[Zope-dev] Re: The remaining spanner in the works :-)
Chris Withers
chrisw@nipltd.com
Mon, 05 Aug 2002 09:51:12 +0100
Shane Hathaway wrote:
> I've been trying out a limited-duration cache strategy. The simplest
> approach is to clear the cache between transactions. Alternatively, you
> can clear the cache periodically. For a lot of applications this is
> adequate.
Indeed.
> Another approach, if you can afford it, is triggers. To do this, you
> have to know a lot about your database, since there is no standard way.
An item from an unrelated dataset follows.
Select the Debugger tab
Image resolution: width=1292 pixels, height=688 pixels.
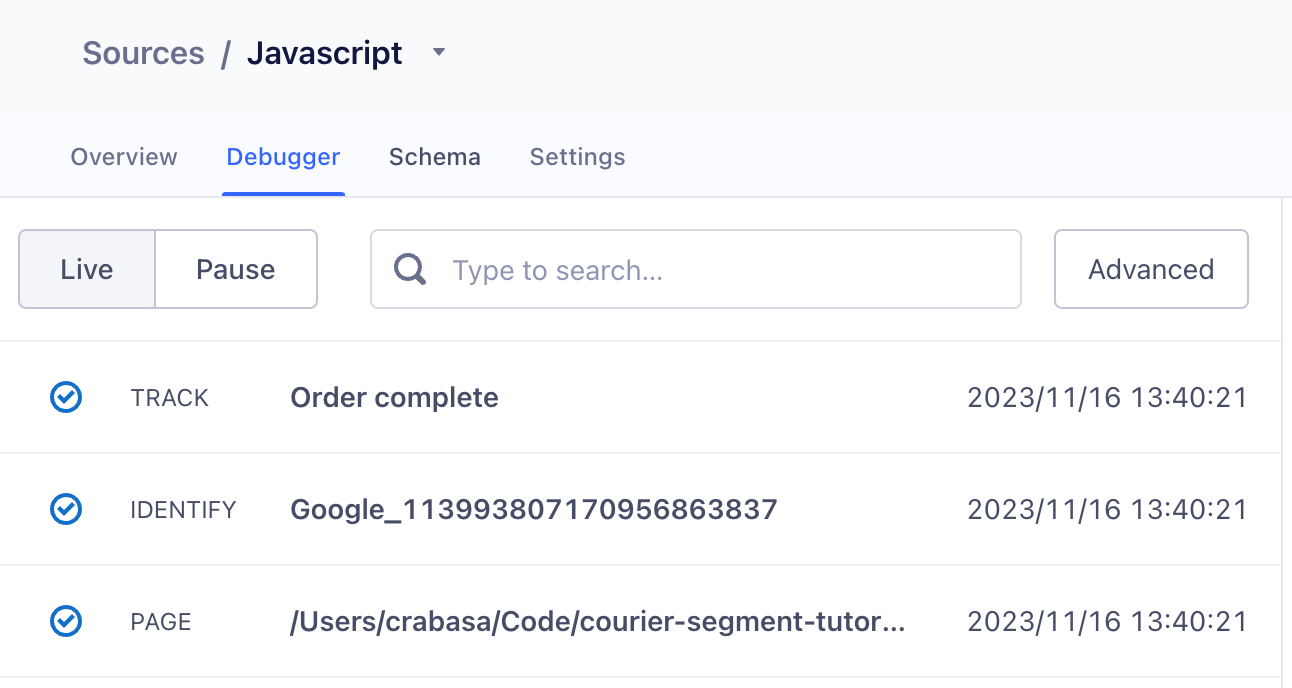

Yup, I think if both of these were options, then people could use triggers if
the data store could supply triggers and fall back to cache clearing if it
couldn't...
> code only allows 8 bytes in _p_serial. ;-) ) This works well enough to
> detect nearly all conflicts, even though it might not be the speediest
> solution.
Cool :-)
> And as it turned out, as long as I had conflict detection, it didn't
> matter as much that the database didn't have the most recent state all
> the time. Zope detected conflict errors and retried the transactions,
> and the second time always worked. It was good. :-)
Wow, yeah, that sounds pretty cool...
> Finally, here's a theoretical solution that I think would be ideal for a
> lot of people: if we could just ask the RDBMS for its current
> transaction ID, Zope could keep track of the last transaction ID it knew
> about, and clear the caches when another process made a change. This
> solution may yield the highest performance for Zope-centric
> applications. It would also remove the need for my MD5 hack. ;-)
But would it work for non-transactional storages like file systems?